L’ANSES propose un Nutri-Score du bien-être animal

Date de publication : 10/05/2024

L’ANSES à l’initiative

Dans un rapport de l'Agence nationale de sécurité sanitaire de l'alimentation (Anses), une notation de A à E est proposée pour les aliments d'origine animale en fonction du degré de souffrance dissimulé derrière leur production. Cependant, un tel marquage n'est plus en vigueur en Europe.

Label rouge, bio... Quelles sont les garanties que ces labels offrent en matière de bien-être animal ? Il est probable que la majorité des consommateurs ne sont pas au courant, et c'est à juste titre : viande bovine, porc, lait, œufs, poulets de chair... Les règles varient en fonction du type d'élevage.
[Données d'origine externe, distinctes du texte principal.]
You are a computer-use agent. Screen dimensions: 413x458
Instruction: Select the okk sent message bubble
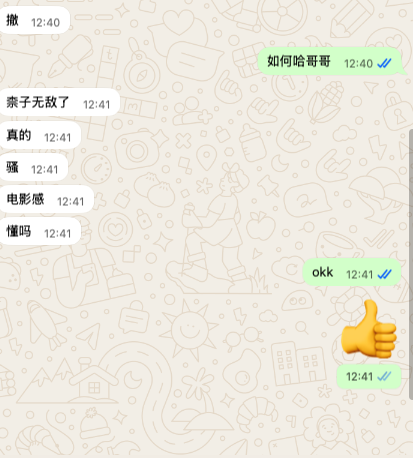tap(352, 273)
En 2020, la Commission européenne avait pris l'engagement de mettre en œuvre un indicateur de bien-être animal harmonisé dans tous les pays membres avant la fin 2023 afin d'améliorer l'information sur cette question. En 2021, en France, un groupe de spécialistes de l'Agence nationale de sécurité sanitaire de l'alimentation a entrepris la difficile mission de trouver la meilleure approche pour concevoir un tel outil.

Beaucoup de critères pour un indicateur précis

Ces experts (vétérinaires, chercheurs en comportement animal...) suggèrent de prendre en considération de nombreux critères (qualité de l'alimentation, espace de déplacement, hygiène, conditions de transport et d'abattage...) pour obtenir une note de A à E, sur le modèle du Nutri-Score. Le A correspond donc à un produit provenant des fermes qui mettent en place les meilleures pratiques actuellement en place, tandis que le E correspond à ceux provenant des élevages qui causent le plus de souffrances.

Un indicateur facile à appréhender... mais qui n'est pas près de figurer dans les vitrines des supermarchés, car la Commission européenne a finalement repoussé sa proposition d'étiquetage du bien-être animal. Étant donné qu'aucun projet de ce genre n'est envisagé à l'échelle nationale, les consommateurs français devraient donc rester encore longtemps dans le flou sur cette question.

Thomas

Thomas, Rédacteur
chez Agriconomie.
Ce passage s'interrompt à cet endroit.